▶ **Excerpted data**:
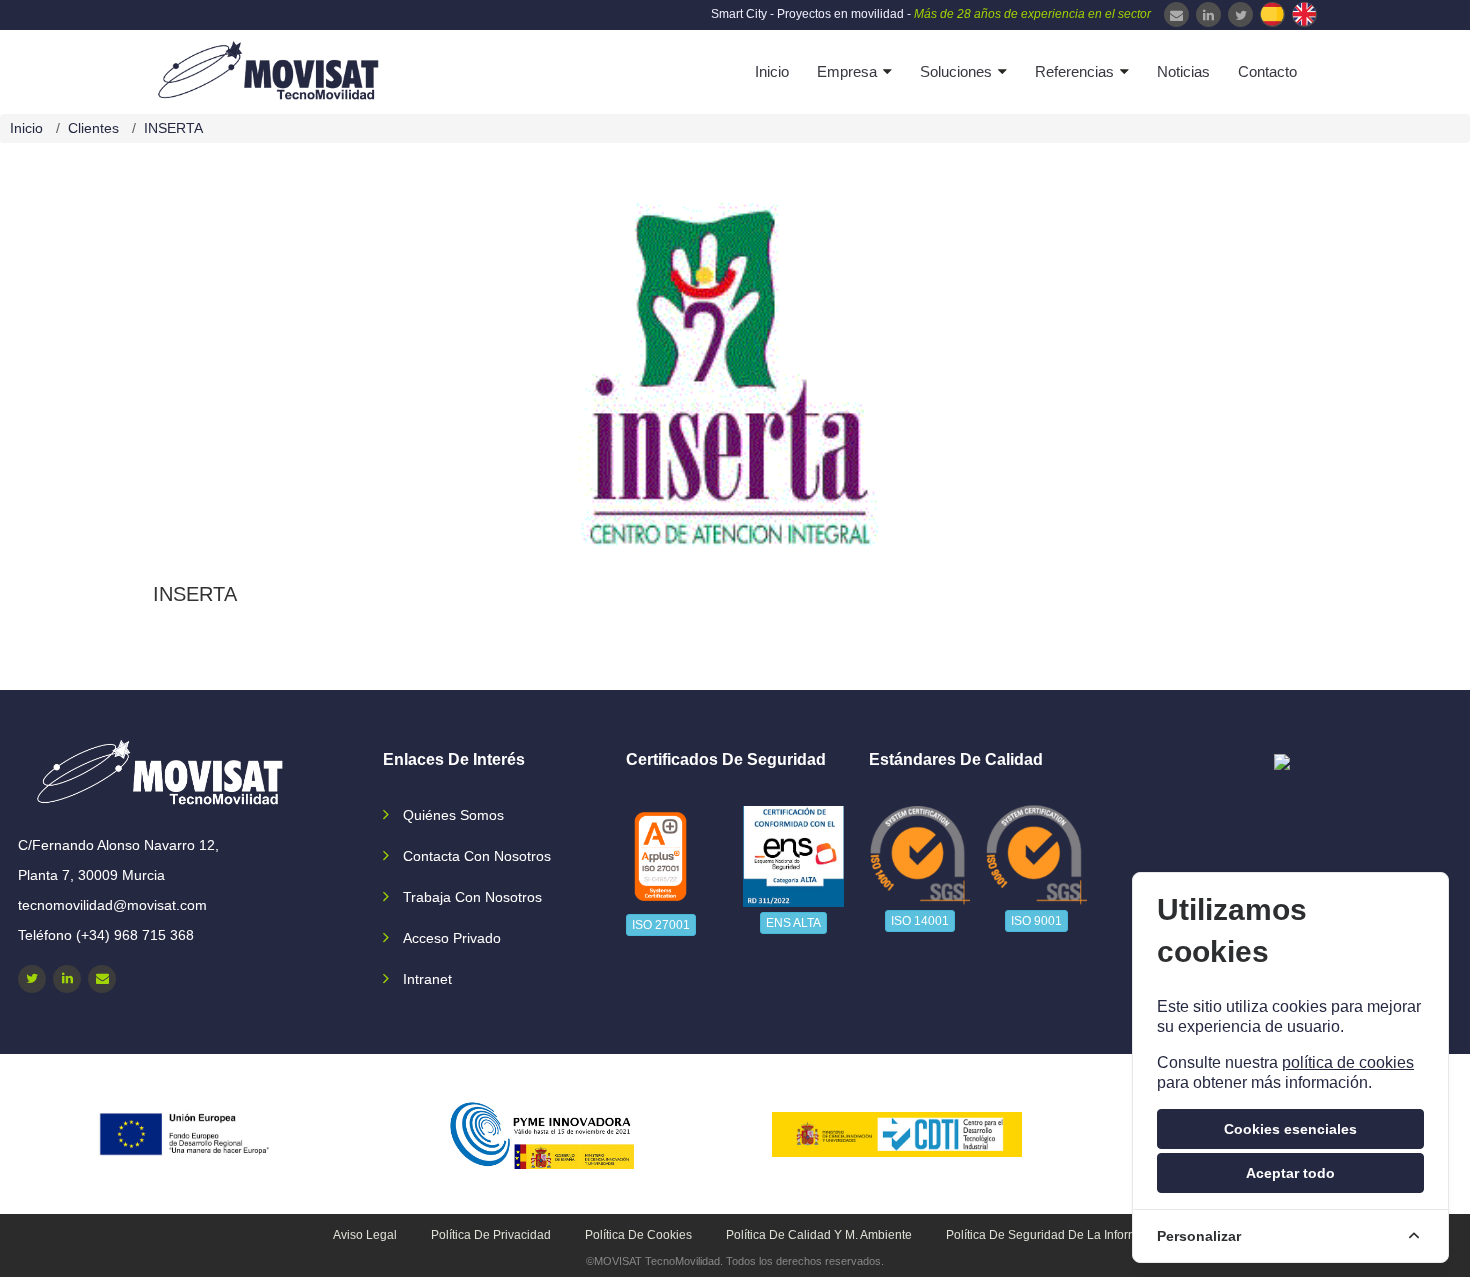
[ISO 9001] (1037, 854)
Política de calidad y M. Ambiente (819, 1235)
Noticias (1183, 71)
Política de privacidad (491, 1235)
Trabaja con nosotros (472, 897)
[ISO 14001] (920, 854)
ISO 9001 (1036, 921)
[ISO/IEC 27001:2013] (660, 856)
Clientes (93, 128)
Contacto (1267, 71)
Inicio (772, 71)
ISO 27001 (661, 925)
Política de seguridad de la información (1057, 1235)
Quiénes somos (453, 815)
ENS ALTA (793, 923)
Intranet (427, 979)
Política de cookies (638, 1235)
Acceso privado (452, 938)
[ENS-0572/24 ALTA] (794, 856)
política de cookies (1348, 1062)
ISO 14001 (920, 921)
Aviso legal (365, 1235)
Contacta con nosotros (477, 856)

▶ **Task requirements**: Return the lines beginning at the one that contains "Contacto (1267, 71)" and continuing through the last line of the data, exactly as they stand and without any others.

▶ **Result of the exercise**:
Contacto (1267, 71)
Inicio (772, 71)
ISO 27001 (661, 925)
Política de seguridad de la información (1057, 1235)
Quiénes somos (453, 815)
ENS ALTA (793, 923)
Intranet (427, 979)
Política de cookies (638, 1235)
Acceso privado (452, 938)
[ENS-0572/24 ALTA] (794, 856)
política de cookies (1348, 1062)
ISO 14001 (920, 921)
Aviso legal (365, 1235)
Contacta con nosotros (477, 856)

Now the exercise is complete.